Niemand vermoedde dat het wakkere meisje bij al die toebereidselen en zelfs te midden der vroolijke drukte van de bruiloft in stilte menigen zucht had onderdrukt van geheim, inwendig leed.
Het geluk van hare zuster moest haar toch noodzakelijk herinneren dat dit voor haar nimmer zou weggelegd zijn. Vrijwillig had zij het ten offer gebracht om haar vader, haar broers en zusters gelukkig te maken, en minder dan ooit kon of wilde zij er thans aan denken op dat offer terug te komen.
Rika zou nu haren man volgen; wie weet hoe spoedig het de beurt van Dora kon worden! En dan zou haar vader niemand meer hebben dan haar; want de jongens gingen natuurlijk ook hun eigen weg. Hare taak voor de toekomst was dus als aangewezen; haar pad was afgebakend. Na het geluk van haar broers en zusters door haar zelfverloochening verzekerd te hebben, zou zij het eenmaal gebrachte offer voltooien door de toewijding aan haar ouden vader, zoo lang de goede God hem in het leven sparen zou. Dat stond bij haar vast en dat heilig besluit gaf haar kracht om elke opwelling van zelfzucht, naijver of spijt in het binnenste van hare ziel terug te dringen.
Toch kostte die inwendige strijd haar soms geweldige inspanning, en vooral in den eersten tijd van Rika's huwelijk verraste haar vader ze menigmaal in stil gemijmer. Hij schreef haar afgetrokkenheid toe aan de leegte, die Rika's vertrek in den al kleiner wordenden kring had achtergelaten en deed zijn best om haar door afleiding op te vroolijken.
Op zijn bezorgde vragen of haar soms iets hinderde, kreeg hij met een geruststellenden glimlach altijd ten antwoord:
‘Wel neen, pa. Wat zou mij hinderen!’
En om hem daarvan te overtuigen, toonde Mina dan een opgeruimdheid, die alle verdenking omtrent heimelijk leed moest doen verdwijnen.

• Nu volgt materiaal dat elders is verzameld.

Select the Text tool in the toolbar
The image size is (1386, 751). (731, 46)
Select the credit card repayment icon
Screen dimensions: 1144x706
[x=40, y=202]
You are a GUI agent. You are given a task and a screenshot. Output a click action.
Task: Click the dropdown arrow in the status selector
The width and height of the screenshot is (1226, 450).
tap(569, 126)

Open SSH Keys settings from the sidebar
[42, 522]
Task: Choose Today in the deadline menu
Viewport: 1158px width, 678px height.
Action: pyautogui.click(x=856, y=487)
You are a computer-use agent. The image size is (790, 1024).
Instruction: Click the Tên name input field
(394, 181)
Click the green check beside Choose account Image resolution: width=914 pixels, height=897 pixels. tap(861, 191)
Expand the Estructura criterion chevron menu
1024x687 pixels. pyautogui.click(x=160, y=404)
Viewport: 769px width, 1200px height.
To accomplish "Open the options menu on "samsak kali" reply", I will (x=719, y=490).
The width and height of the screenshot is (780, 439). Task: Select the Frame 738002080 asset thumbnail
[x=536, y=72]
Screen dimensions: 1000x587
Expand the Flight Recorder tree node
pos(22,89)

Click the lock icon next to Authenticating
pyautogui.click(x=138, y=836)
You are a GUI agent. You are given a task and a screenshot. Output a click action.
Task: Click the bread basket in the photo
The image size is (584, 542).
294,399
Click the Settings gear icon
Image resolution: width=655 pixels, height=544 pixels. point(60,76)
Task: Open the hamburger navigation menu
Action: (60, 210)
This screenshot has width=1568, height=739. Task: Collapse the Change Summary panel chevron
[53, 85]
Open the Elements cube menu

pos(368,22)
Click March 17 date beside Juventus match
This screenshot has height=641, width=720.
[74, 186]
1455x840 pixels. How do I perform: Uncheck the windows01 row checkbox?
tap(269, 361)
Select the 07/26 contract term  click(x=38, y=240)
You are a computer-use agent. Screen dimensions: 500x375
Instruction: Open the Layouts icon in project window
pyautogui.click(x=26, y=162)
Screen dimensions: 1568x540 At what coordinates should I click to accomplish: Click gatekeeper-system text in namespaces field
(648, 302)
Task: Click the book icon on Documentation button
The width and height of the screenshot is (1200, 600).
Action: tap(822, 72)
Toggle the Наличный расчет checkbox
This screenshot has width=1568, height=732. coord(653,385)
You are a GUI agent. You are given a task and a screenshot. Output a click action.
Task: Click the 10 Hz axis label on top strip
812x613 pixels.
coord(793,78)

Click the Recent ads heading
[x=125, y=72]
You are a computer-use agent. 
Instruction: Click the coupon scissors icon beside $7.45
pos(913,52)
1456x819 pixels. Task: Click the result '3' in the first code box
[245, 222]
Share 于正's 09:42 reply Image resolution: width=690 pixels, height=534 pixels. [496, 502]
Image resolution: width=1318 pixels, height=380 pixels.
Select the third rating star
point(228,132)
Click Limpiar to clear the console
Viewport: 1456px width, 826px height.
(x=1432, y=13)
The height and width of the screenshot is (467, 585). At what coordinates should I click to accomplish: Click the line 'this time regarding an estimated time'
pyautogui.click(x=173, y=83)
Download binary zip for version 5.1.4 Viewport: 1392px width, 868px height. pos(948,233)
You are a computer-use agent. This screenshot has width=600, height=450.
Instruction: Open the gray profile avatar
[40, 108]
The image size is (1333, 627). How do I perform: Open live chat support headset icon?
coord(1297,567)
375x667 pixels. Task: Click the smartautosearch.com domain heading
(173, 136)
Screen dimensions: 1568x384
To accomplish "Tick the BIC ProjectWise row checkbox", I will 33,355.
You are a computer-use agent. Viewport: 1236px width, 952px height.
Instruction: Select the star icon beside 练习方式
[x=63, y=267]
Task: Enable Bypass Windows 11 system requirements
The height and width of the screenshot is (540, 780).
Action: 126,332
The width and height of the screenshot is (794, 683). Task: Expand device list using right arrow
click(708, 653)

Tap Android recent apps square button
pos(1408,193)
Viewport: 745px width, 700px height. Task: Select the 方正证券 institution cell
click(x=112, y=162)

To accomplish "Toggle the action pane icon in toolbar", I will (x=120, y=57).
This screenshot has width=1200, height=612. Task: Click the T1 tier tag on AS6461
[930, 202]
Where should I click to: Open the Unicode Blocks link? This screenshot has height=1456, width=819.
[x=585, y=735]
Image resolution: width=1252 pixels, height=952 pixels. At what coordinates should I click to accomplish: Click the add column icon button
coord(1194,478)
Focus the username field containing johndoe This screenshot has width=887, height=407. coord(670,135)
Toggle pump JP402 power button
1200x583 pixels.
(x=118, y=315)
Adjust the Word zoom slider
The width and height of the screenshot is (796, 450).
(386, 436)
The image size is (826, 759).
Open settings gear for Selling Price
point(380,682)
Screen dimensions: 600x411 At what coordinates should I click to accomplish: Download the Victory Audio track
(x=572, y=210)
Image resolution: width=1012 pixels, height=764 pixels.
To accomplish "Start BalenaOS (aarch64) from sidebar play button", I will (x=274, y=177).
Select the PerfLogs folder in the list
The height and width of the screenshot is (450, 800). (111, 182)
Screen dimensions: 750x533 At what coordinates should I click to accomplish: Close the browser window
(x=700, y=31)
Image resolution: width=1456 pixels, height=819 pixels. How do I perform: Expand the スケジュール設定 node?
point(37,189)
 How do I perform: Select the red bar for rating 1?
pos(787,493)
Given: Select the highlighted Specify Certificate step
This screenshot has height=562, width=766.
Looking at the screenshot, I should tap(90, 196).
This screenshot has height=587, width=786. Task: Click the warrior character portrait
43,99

Zoo ging de eene maand na de andere voorbij. Met het jonggehuwde paar, dat in de stad gevestigd was, bleef de familie in druk, vriendschappelijk verkeer en de overkomst van de jongens bracht ook nu en dan een prettige afwisseling; maar overigens was het leven in Dr. De Langs' huis tegenwoordig vrij stil.
Op een middag dat Dora naar haar zuster Rika was en Mina met haar vader alleen in de huiskamer zat, kwam de meid bezoek melden: Notaris Wiggers met nog een heer, die zijn naam niet genoemd had; zij had ze maar in de voorkamer gelaten.
Verwonderd stond Dr. De Lang op.
‘Wil mijnheer Wiggers mij spreken?’ vroeg hij.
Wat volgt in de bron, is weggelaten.